● **TO BE DONE**
Output the data from the line that contains "Where should I click to: Click the no-disassembly" through the line that contains "This screenshot has height=754, width=971.", inclusive, reproducing each line unchanged.

● **STORED DATA**
···
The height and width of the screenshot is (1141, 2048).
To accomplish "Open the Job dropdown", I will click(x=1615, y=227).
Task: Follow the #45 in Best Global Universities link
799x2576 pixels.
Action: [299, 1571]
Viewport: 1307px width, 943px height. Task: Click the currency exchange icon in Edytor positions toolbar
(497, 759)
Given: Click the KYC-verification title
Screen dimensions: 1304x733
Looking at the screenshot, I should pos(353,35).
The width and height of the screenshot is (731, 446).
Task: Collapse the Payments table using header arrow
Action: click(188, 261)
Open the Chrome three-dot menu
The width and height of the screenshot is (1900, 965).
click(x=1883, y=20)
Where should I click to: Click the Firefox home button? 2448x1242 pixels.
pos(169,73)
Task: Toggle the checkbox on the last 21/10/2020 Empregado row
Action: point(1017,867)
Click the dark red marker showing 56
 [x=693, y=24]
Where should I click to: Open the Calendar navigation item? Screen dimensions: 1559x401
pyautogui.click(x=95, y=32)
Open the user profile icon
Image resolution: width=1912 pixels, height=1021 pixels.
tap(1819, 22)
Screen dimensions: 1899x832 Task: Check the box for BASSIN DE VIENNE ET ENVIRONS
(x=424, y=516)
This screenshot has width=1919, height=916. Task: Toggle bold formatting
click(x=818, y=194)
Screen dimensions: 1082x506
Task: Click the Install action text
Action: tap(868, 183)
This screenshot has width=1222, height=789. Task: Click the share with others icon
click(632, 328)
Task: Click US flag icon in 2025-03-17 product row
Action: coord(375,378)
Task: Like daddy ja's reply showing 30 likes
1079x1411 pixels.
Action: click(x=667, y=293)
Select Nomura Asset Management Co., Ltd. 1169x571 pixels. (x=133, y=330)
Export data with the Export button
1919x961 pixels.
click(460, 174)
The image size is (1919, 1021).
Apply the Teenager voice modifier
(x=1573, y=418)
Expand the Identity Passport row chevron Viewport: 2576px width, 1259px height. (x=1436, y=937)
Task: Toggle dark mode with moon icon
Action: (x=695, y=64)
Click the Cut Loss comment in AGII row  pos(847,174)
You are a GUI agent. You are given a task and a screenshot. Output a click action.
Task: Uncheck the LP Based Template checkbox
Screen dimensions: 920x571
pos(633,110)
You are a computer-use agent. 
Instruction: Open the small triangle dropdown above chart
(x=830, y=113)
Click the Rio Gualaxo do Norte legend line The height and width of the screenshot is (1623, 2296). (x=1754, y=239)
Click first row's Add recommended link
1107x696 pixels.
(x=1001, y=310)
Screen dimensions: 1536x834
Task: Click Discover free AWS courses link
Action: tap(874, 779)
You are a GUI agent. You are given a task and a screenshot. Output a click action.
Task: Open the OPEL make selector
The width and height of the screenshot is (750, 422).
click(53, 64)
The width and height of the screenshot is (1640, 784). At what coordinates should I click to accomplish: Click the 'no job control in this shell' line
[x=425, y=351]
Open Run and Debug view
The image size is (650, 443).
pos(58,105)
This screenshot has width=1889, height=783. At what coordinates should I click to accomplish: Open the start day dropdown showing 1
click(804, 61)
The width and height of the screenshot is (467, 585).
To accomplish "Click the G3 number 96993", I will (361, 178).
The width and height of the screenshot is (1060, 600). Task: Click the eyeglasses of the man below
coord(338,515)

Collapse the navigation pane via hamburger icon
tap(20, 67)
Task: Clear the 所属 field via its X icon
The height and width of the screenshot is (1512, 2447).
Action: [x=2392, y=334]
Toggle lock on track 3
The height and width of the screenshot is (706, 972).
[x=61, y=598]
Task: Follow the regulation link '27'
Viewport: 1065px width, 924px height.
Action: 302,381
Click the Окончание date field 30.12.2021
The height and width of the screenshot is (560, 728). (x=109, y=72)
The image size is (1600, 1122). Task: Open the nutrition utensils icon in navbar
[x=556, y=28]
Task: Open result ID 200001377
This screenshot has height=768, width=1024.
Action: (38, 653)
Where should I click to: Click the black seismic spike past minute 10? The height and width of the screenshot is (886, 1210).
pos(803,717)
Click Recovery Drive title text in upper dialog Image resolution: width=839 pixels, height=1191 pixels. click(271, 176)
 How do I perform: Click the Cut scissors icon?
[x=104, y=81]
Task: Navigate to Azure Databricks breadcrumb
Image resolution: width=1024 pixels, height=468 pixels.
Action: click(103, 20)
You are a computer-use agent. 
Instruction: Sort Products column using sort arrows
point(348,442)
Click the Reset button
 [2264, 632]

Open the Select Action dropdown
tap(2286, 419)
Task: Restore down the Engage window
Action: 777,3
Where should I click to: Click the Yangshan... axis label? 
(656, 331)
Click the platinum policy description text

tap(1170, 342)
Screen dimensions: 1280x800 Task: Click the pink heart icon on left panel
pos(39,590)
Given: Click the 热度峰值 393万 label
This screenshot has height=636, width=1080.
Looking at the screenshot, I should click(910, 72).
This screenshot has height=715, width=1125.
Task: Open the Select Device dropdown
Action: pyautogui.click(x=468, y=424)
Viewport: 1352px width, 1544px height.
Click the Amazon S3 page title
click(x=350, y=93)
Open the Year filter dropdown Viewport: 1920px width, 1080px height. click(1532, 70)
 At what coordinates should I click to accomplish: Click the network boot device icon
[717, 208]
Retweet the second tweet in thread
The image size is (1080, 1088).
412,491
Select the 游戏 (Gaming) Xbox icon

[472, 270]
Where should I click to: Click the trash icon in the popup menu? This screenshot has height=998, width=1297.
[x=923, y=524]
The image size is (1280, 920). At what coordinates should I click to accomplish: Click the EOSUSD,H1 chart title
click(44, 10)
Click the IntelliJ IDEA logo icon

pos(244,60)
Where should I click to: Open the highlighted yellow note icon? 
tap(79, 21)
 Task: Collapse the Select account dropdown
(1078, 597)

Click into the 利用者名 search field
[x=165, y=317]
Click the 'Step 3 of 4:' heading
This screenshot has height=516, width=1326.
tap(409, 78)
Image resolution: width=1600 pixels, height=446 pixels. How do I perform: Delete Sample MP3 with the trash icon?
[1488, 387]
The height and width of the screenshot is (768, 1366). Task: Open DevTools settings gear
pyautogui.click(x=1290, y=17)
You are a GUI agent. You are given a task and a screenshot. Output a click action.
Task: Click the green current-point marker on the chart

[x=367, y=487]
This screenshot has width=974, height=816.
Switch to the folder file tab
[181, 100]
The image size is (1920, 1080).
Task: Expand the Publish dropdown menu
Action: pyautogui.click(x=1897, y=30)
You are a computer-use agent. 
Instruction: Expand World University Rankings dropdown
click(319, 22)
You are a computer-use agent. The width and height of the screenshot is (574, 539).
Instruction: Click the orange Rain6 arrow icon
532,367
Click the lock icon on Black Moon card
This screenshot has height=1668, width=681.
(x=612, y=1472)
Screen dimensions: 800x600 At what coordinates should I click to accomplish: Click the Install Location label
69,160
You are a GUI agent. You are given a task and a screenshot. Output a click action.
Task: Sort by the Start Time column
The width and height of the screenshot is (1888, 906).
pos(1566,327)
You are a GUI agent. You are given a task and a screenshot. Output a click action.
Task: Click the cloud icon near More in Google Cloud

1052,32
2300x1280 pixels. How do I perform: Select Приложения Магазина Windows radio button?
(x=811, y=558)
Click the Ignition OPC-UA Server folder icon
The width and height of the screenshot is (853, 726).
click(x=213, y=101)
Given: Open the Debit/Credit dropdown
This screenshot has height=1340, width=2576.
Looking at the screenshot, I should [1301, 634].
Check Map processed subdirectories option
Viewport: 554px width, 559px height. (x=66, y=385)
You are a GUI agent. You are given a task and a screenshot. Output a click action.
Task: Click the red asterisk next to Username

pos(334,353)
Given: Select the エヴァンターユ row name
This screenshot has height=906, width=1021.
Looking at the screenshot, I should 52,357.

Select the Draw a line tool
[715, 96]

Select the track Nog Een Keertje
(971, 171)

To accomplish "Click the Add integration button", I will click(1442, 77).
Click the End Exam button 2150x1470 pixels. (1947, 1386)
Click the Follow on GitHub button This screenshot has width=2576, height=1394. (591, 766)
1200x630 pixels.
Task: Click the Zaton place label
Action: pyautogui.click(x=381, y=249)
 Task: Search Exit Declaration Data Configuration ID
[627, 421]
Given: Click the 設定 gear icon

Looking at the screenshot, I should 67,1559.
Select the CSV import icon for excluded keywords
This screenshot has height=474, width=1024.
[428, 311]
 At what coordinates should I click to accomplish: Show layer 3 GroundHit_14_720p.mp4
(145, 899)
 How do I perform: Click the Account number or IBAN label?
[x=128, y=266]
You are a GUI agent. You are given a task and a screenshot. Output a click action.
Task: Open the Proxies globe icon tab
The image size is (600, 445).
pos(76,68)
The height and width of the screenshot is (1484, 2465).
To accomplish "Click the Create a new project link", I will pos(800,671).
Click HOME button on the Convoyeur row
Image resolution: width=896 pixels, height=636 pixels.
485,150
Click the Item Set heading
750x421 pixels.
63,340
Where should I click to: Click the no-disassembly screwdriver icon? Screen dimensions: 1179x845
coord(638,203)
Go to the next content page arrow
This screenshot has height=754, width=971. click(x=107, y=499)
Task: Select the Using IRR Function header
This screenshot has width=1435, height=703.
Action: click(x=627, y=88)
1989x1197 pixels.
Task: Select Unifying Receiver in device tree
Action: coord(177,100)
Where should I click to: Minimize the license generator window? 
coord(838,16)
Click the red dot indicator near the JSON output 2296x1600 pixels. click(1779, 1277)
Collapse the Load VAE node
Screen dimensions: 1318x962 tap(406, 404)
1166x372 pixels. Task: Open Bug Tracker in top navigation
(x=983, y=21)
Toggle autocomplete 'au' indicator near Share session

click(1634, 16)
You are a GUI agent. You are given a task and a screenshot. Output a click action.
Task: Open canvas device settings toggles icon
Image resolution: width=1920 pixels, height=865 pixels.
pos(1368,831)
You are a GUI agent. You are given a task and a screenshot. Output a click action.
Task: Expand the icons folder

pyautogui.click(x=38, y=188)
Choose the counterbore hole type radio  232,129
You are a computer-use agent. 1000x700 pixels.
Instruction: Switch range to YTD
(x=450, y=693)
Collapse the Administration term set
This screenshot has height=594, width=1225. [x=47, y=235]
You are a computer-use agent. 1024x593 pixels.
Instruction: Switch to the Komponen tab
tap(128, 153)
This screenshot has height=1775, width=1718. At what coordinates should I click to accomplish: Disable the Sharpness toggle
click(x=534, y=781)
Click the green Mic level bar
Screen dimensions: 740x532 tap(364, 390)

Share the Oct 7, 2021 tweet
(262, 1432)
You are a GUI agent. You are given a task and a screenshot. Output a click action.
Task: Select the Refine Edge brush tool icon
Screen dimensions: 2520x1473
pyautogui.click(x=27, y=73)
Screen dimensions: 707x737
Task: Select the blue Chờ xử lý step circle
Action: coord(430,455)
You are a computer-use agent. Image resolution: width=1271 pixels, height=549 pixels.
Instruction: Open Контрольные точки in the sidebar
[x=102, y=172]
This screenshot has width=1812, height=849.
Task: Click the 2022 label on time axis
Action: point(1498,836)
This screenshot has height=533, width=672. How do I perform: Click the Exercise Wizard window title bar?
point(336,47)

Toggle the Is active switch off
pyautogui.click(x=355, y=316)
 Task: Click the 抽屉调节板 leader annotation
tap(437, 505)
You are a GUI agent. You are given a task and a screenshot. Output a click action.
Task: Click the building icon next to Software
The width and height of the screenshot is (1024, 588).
···
● **THE REPLY**
Where should I click to: Click the no-disassembly screwdriver icon? Screen dimensions: 1179x845
coord(638,203)
Go to the next content page arrow
This screenshot has height=754, width=971. click(x=107, y=499)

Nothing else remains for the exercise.